[[ Records to use open ]]

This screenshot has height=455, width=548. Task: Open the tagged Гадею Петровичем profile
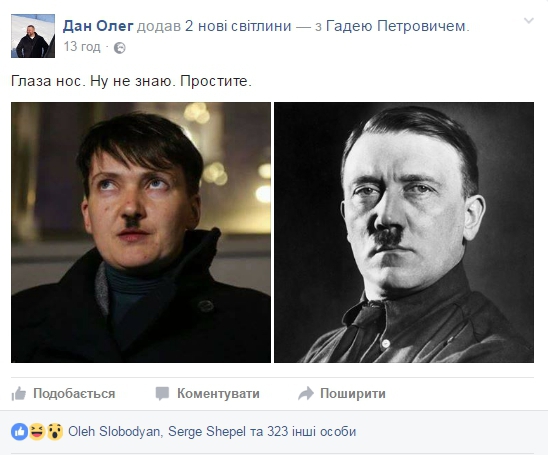[x=396, y=26]
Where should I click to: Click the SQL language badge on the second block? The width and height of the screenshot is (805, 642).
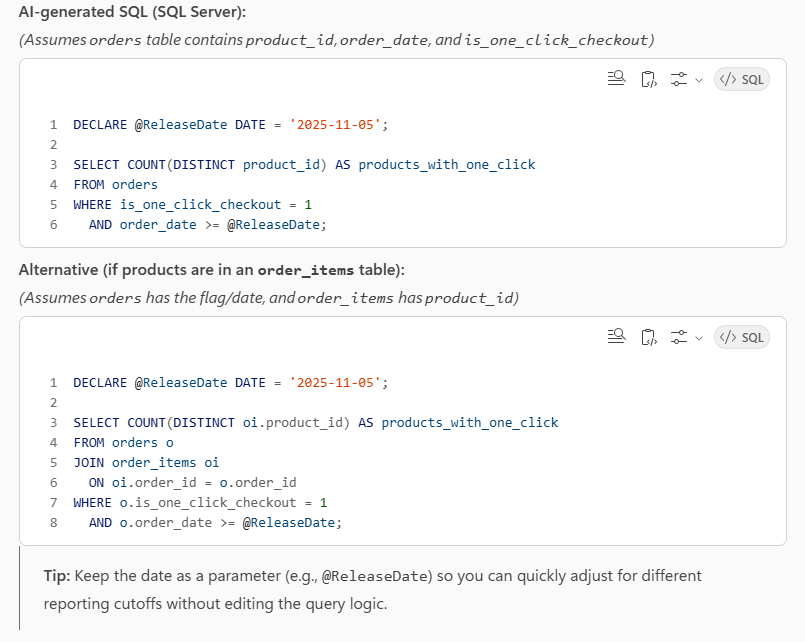click(741, 337)

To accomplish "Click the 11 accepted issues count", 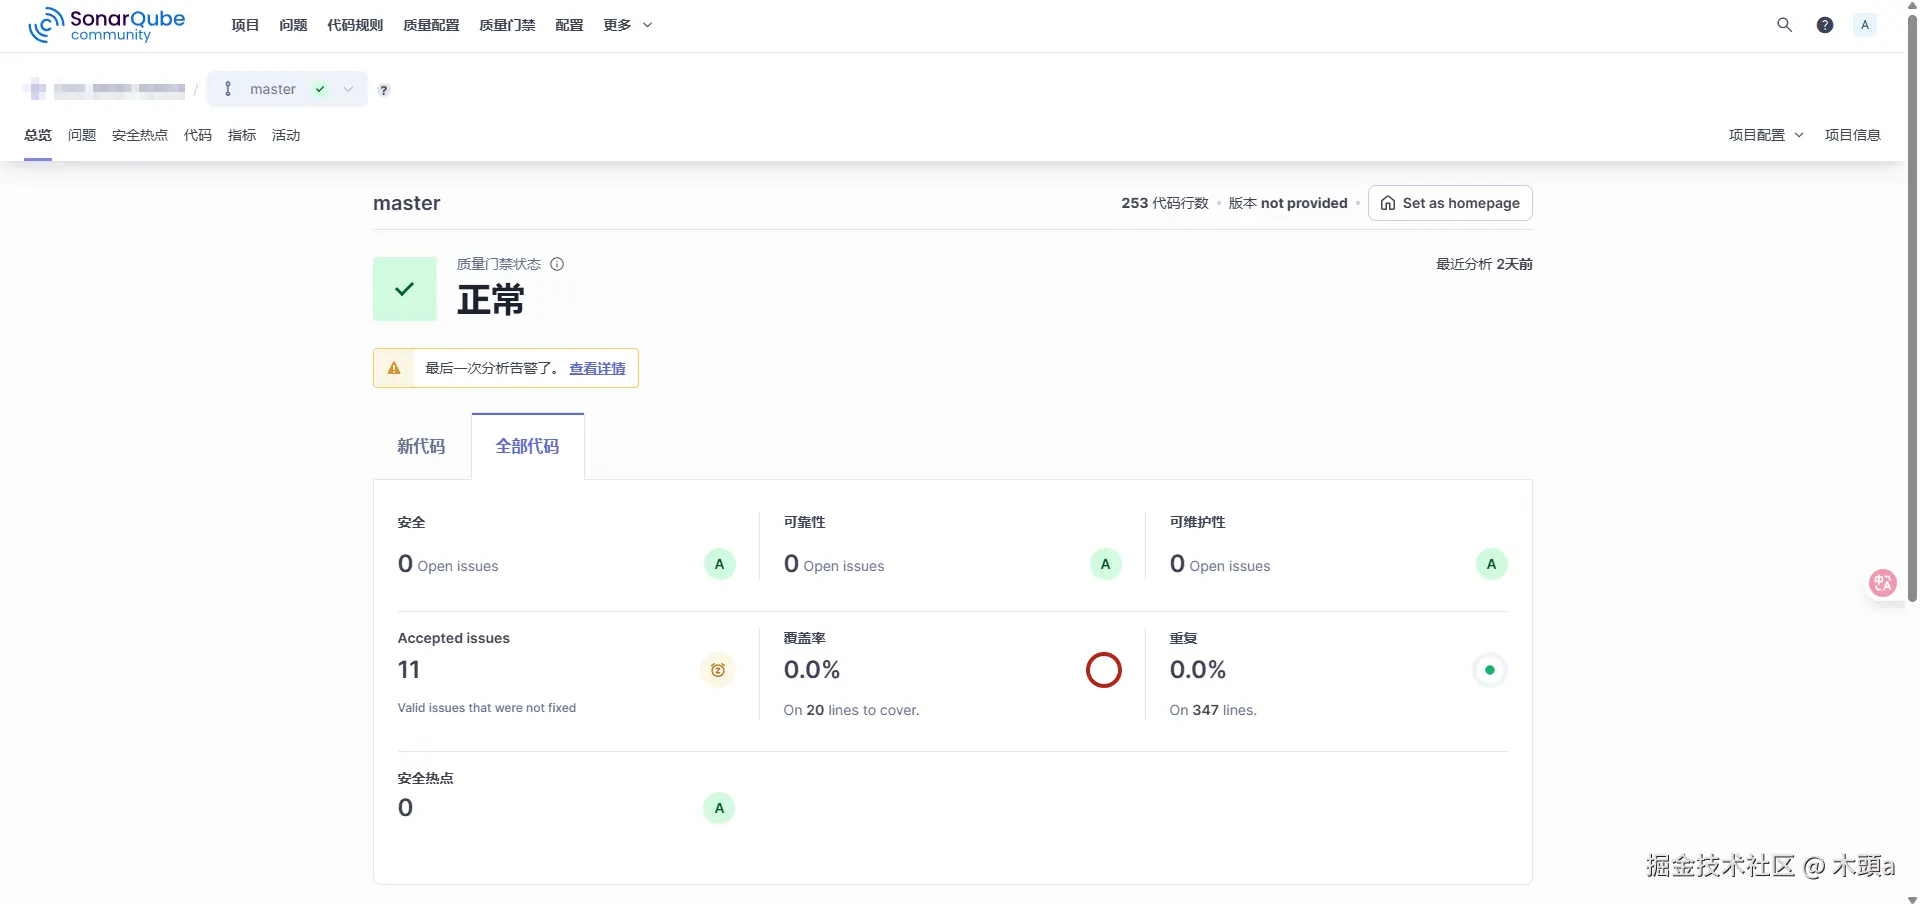I will point(409,670).
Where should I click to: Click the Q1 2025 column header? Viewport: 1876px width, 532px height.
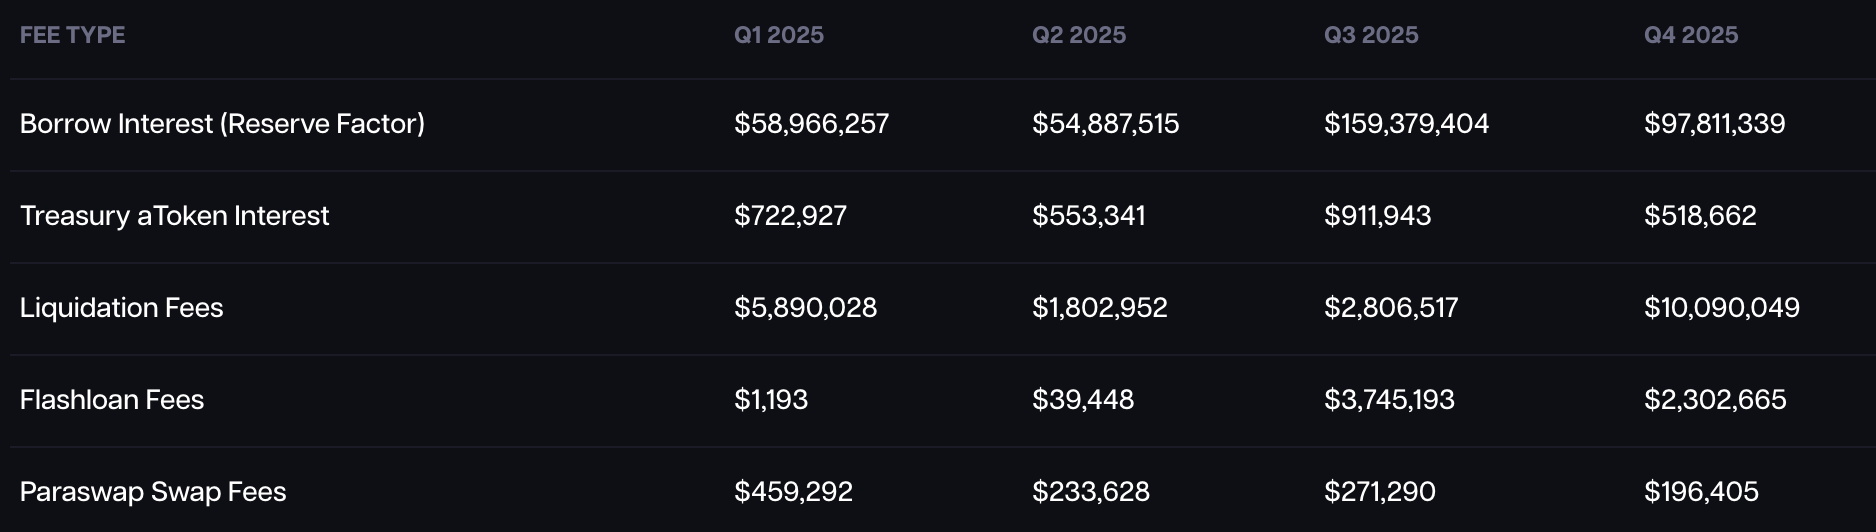[778, 35]
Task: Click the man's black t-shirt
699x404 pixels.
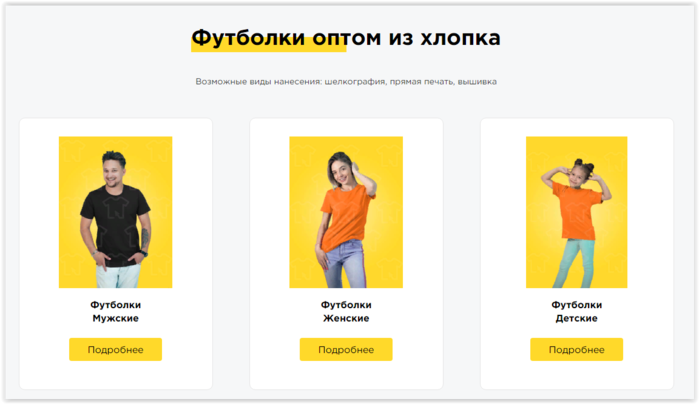Action: tap(115, 225)
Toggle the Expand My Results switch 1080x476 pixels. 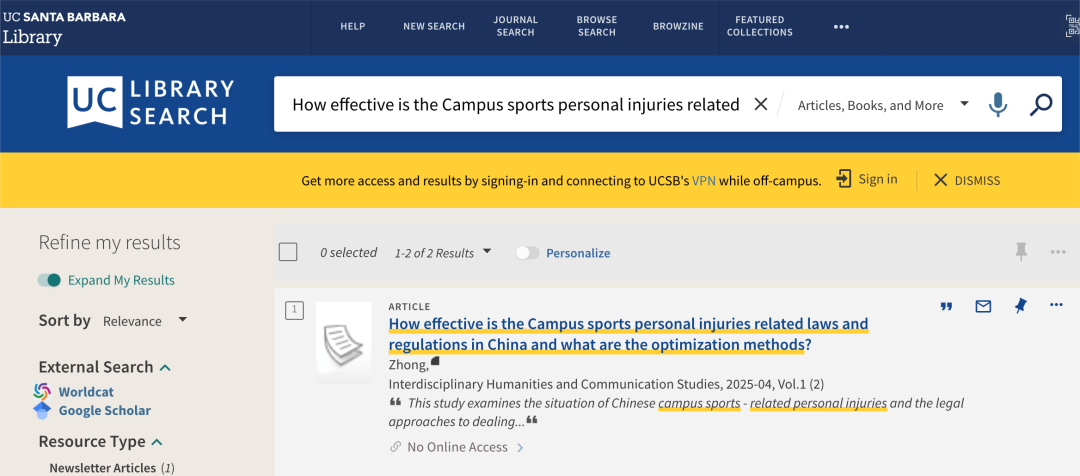50,280
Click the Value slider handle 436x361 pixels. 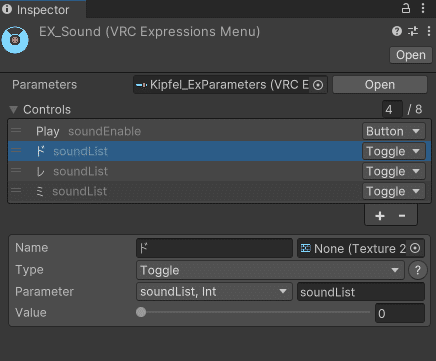(141, 312)
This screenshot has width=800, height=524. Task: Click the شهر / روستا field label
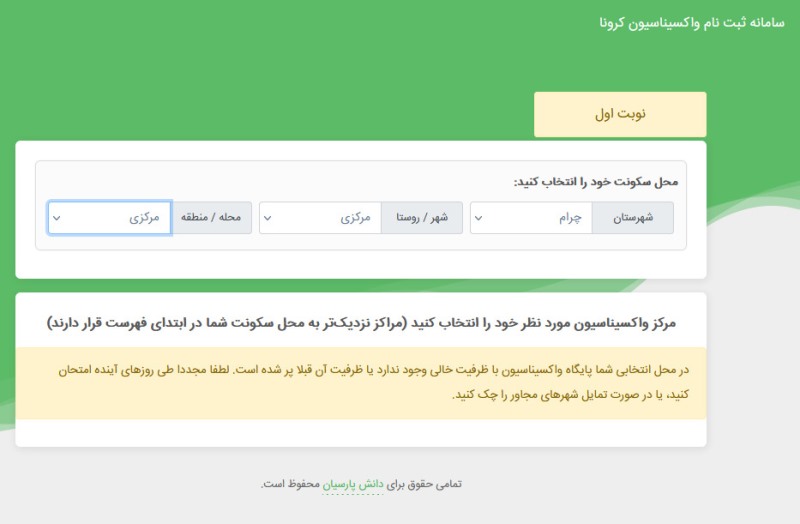pyautogui.click(x=421, y=218)
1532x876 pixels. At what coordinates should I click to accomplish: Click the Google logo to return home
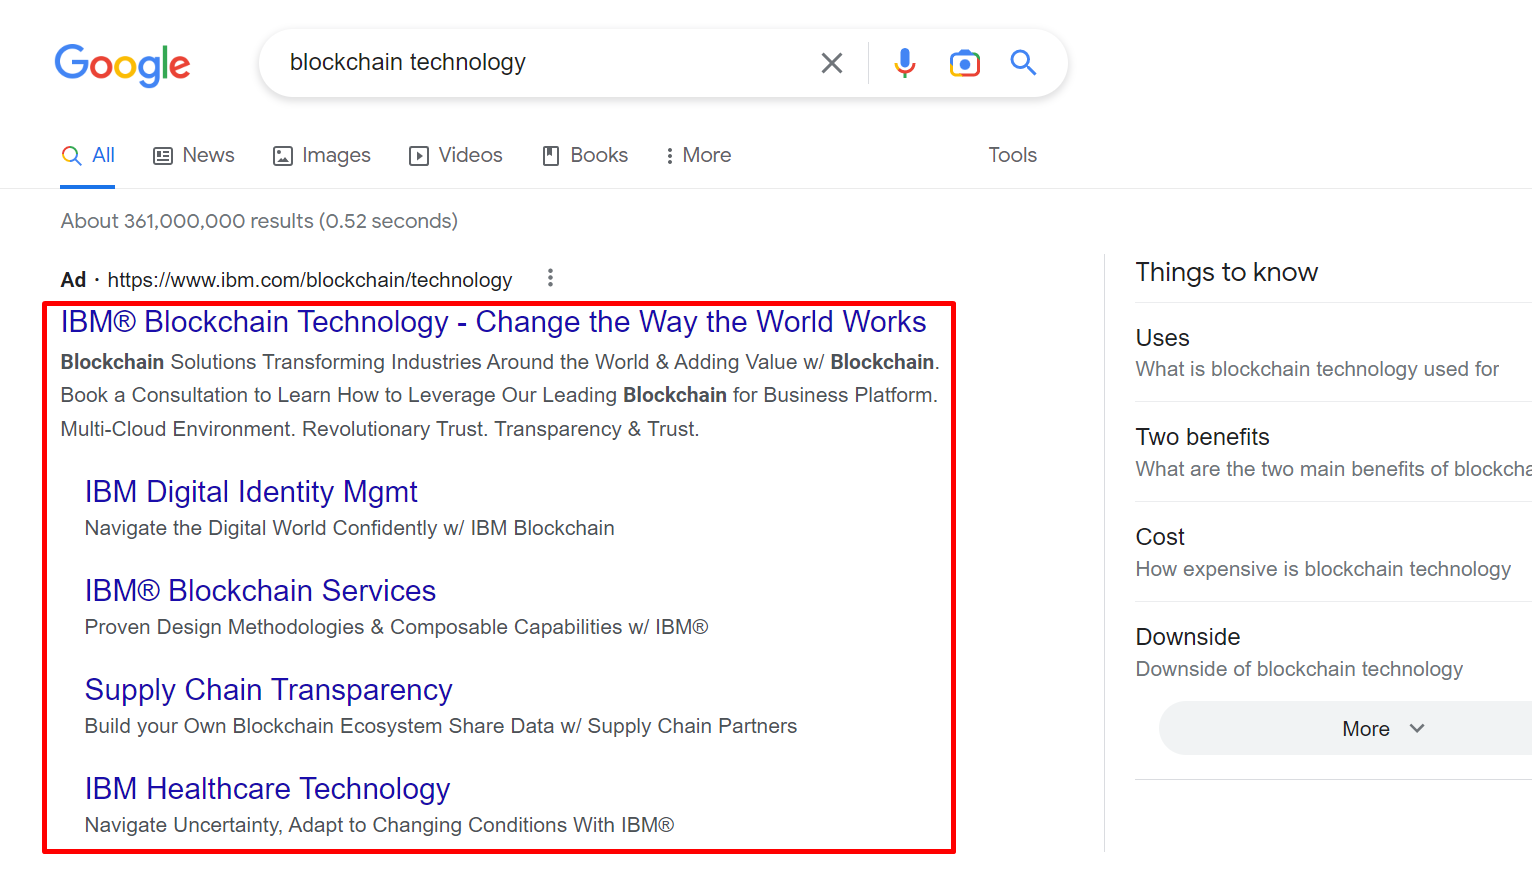click(122, 64)
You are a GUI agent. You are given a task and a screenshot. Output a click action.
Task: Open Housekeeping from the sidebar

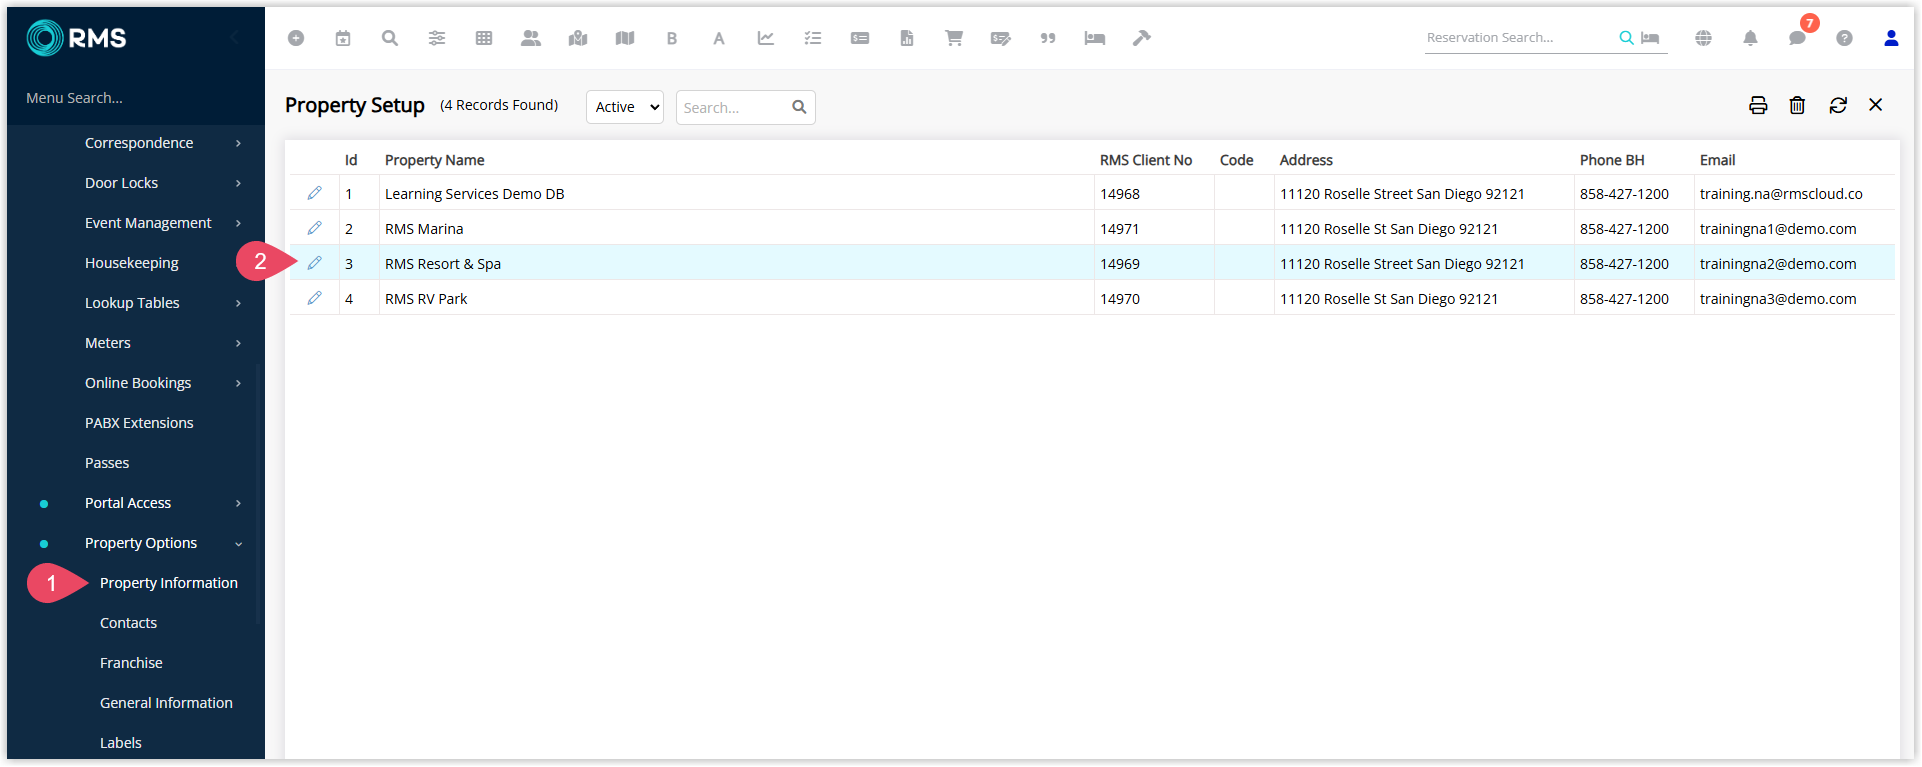(x=132, y=263)
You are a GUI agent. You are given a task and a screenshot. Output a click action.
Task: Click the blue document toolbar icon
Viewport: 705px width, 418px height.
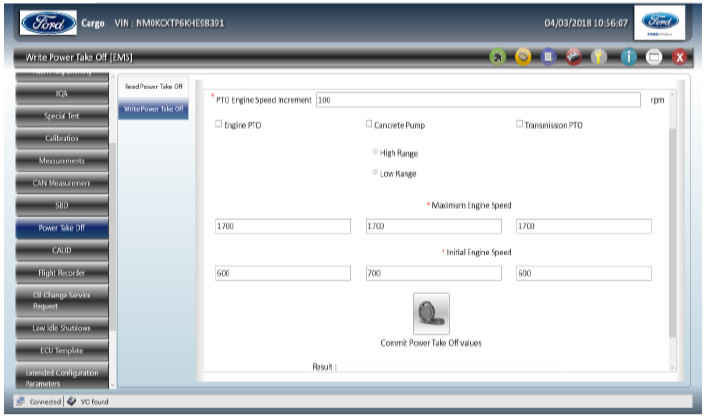547,57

[[ Records to use closed ]]

**Task brief**
Starting at the line that contains "1532x876 pixels. At" and ending with the last line of the data, transcribe every line exactly; skip the pictures.

**Result of this task**
1532x876 pixels. At what coordinates should I click to accomplish: Click the Google logo to return home
click(122, 64)
You are a GUI agent. You are given a task and a screenshot. Output a click action.
Task: Open Housekeeping from the sidebar

(x=132, y=263)
You are a GUI agent. You are given a task and a screenshot. Output a click action.
Task: Click the blue document toolbar icon
Viewport: 705px width, 418px height.
547,57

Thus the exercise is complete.